# Document excerpt start

Examples for newbies

I am finding it difficult to get to grips with chef.
There are just too many different ideas to get my head around at one time.

Is there some kind of Idiot’s Guide to Getting Started with Chef?

I do not want to use the hosted chef. The servers I manage are not internet
facing.
I suppose I could create a hosted chef account and not have any nodes if that
will give me access to useful examples.

I have built a chef server and a couple of clients and I am now looking at my
first recipe / cookbook.

For my first noddy example, I want to set up two different versions of a config
file.
I have created two different versions of the file and stored them in
cookbooks/NAME/templates/default

Should I use ROLEs to decide which server gets which config file?
Do I do a test on variables or attributes? and how would I set these up (via
WebUI? or coding in the cookbook?)?

I can see the potential in chef, but feel that the various wiki examples and
the getting started guide are not pitched at a complete newbie like myself.

I am an experienced Sys Admin, but have no chef or ruby experience.

Thanks in advance

Response inline

On Wed, Jun 22, 2011 at 9:24 AM, ItsMikeE chef@ernstoff.net wrote:

I am finding it difficult to get to grips with chef.
There are just too many different ideas to get my head around at one time.

Is there some kind of Idiot's Guide to Getting Started with Chef?

I do not want to use the hosted chef. The servers I manage are not internet
facing.
I suppose I could create a hosted chef account and not have any nodes if that
will give me access to useful examples.

# Document excerpt end
# Data shown start

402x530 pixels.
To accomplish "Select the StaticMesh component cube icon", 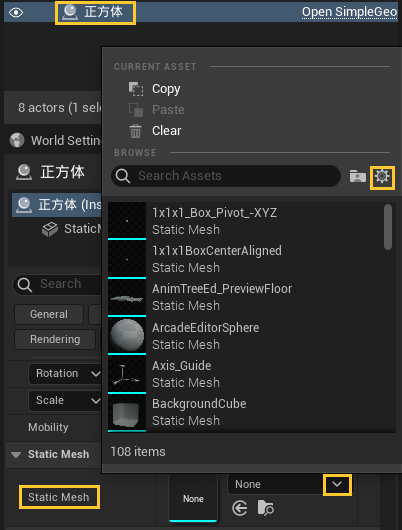I will tap(50, 230).
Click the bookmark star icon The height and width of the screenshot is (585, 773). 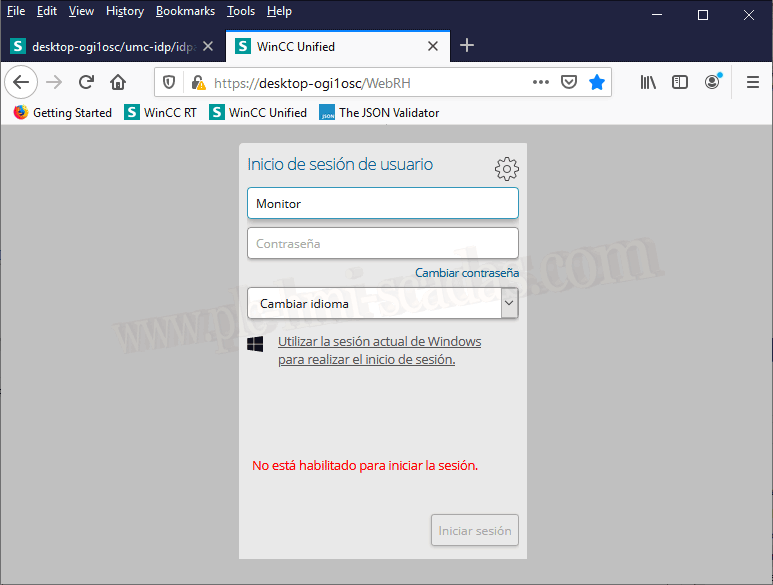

# Data shown end

-- Set task 1 --
Reproduce the passage of the post about getting started with Chef that begins at "For my first" and runs up to and including "in the cookbook?)?".
-- Set task 2 --
Carry on the mailing-list thread about learning Chef from the point where it stops.

-- Written reply 1 --
For my first noddy example, I want to set up two different versions of a config
file.
I have created two different versions of the file and stored them in
cookbooks/NAME/templates/default

Should I use ROLEs to decide which server gets which config file?
Do I do a test on variables or attributes? and how would I set these up (via
WebUI? or coding in the cookbook?)?

-- Written reply 2 --
The hosted platform won't give you an examples of how to use Chef.

I have built a chef server and a couple of clients and I am now looking at my
first recipe / cookbook.

For my first noddy example, I want to set up two different versions of a config
file.
I have created two different versions of the file and stored them in
cookbooks/NAME/templates/default

Should I use ROLEs to decide which server gets which config file?
Do I do a test on variables or attributes? and how would I set these up (via
WebUI? or coding in the cookbook?)?

You have a couple of ways you can handle the different files but it's
worth stepping back and seeing why you need two versions of the same
file. Remember that you can inject the content based on any criteria
in the recipe. The shift to data-driven design is a bit of a jump
sometimes. You would more than likely have have the template populated
with sane defaults and override at the node level or in a data bag. If
that model doesn't work, you can create two distinct recipes (say
fooapp::prod and fooapp::dev) and assign those to a given role. Roles
can have override attributes as well.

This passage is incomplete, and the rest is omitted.